The International Court of Justice in The Hague (ICJ)

From the Maritime Executive 03-01-2021 10:50:00

The oral hearing in the case of the maritime demarcation in the Indian Ocean (Somalia versus Kenya) is due to begin on March 15. Legal teams representing these countries are well equipped to prepare for the case. Kenya names a new team according to The Standard (https://www.standardmedia.co.ke/kenya/article/2001404078/kenya-hires-eight) -juristen-im-maritimen-fall-mit-somalia)

Prof. Sean D. Murphy and Judge Tullio Treves will lead another six lawyers in the handling of Kenya’s case before the International Court of Justice (ICJ) in The Hague. This team is familiar with maritime disputes that other countries have represented in the same court.

Prof. Murphy is an international public relations scholar at George Washington University Law School where he has taught since 1998. Murphy previously served as legal advisor at the US Embassy in The Hague, where he discussed several cases before the International Court of Justice and the International Court of Justice, representing the US government before the International Criminal Tribunal for the former Yugoslavia.

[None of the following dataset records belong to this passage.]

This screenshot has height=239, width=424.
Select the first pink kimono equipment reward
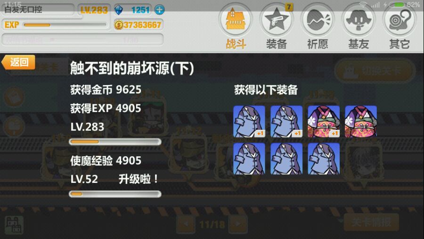[x=324, y=121]
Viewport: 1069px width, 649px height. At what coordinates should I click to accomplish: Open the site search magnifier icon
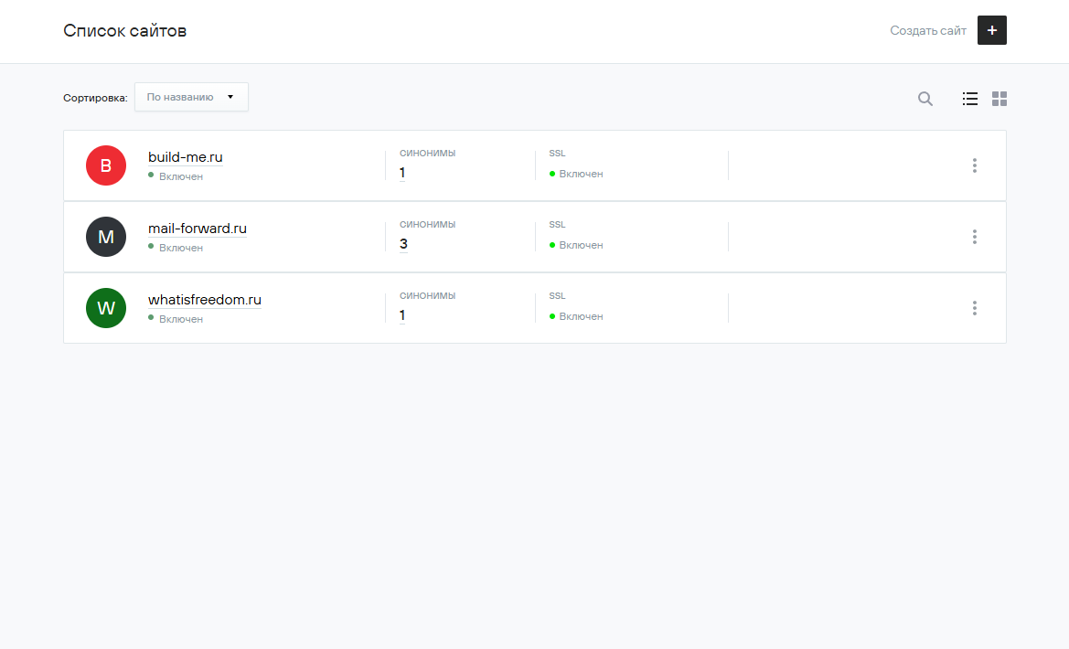click(x=925, y=99)
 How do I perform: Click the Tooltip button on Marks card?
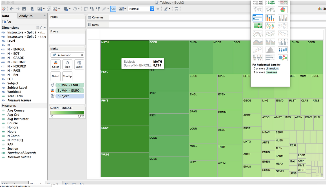(x=67, y=76)
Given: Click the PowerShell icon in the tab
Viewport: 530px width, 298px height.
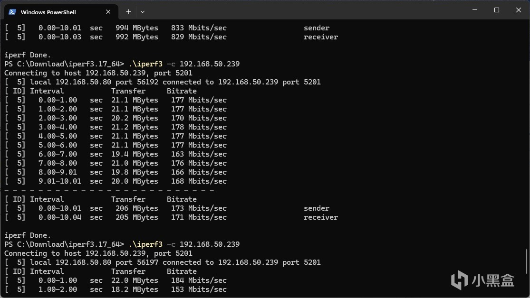Looking at the screenshot, I should click(x=12, y=12).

Judge Tullio Treves was a judge at the International Tribunal of the Law of the Sea from 1996 to 2011 and was President of the Seabed Disputes Chamber. One of the notable cases he cited is the arbitration of France and Canada over the delimitation of maritime zones in the Saint-Pierre-et-Miquelon region. He is also Peru’s lawyer in the maritime dispute with Chile currently pending before the International Court of Justice.

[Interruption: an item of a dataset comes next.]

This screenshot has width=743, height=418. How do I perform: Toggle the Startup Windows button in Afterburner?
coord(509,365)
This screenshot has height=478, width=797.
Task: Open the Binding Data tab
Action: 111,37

Other members of the team include Professors Phoebe Okowa, Makane Mbengue, Laurence Boisson De Chazournes, Christian Tams and Eran Sthoeger. In addition, the seasoned border disputes expert, Coalter Lathrop, will support the team with geographic analysis and cartographic skills.

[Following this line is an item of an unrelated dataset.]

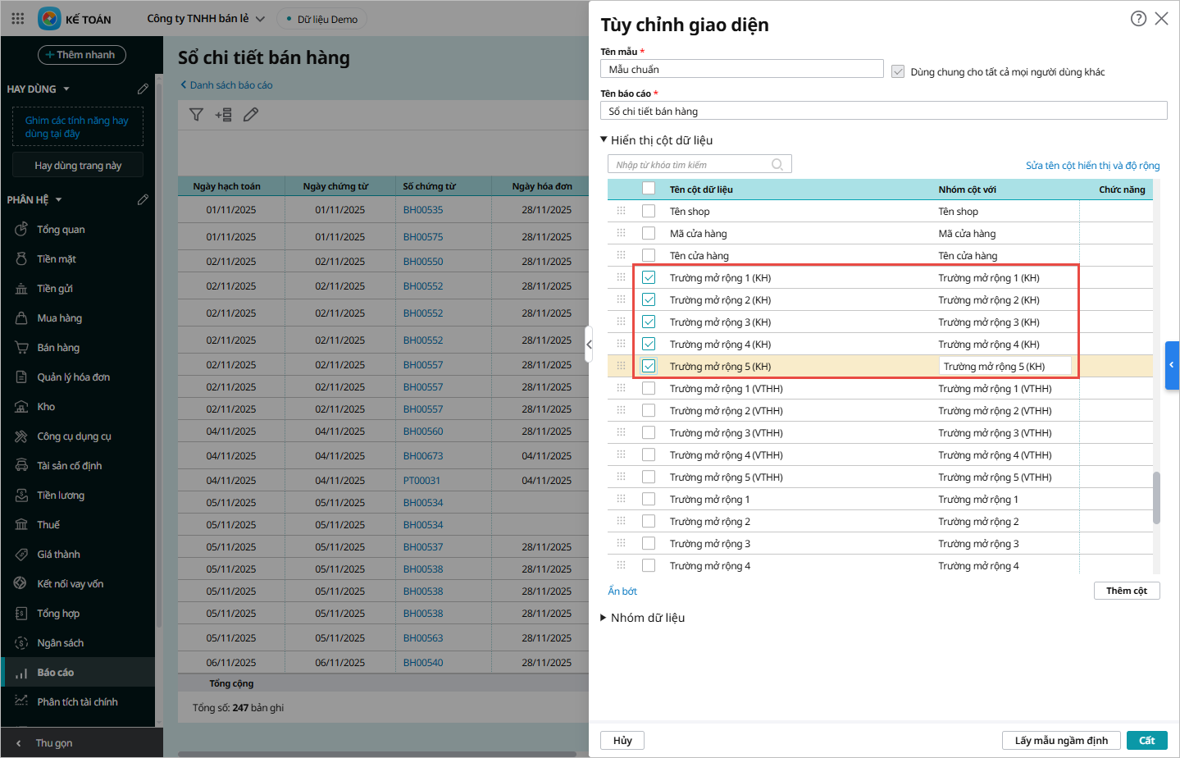
Task: Click the search magnifier icon in column search
Action: [x=777, y=165]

In 2014, Somalia petitioned the International Court of Justice for a review after bilateral talks with Kenya failed to resolve the maritime dispute over a 62,000 square mile triangle in the Indian Ocean believed to be rich in hydrocarbons. In the recent past, diplomatic relations between Kenya and Somalia have deteriorated and Somali the Kenyan government has interfered in its sovereign affairs.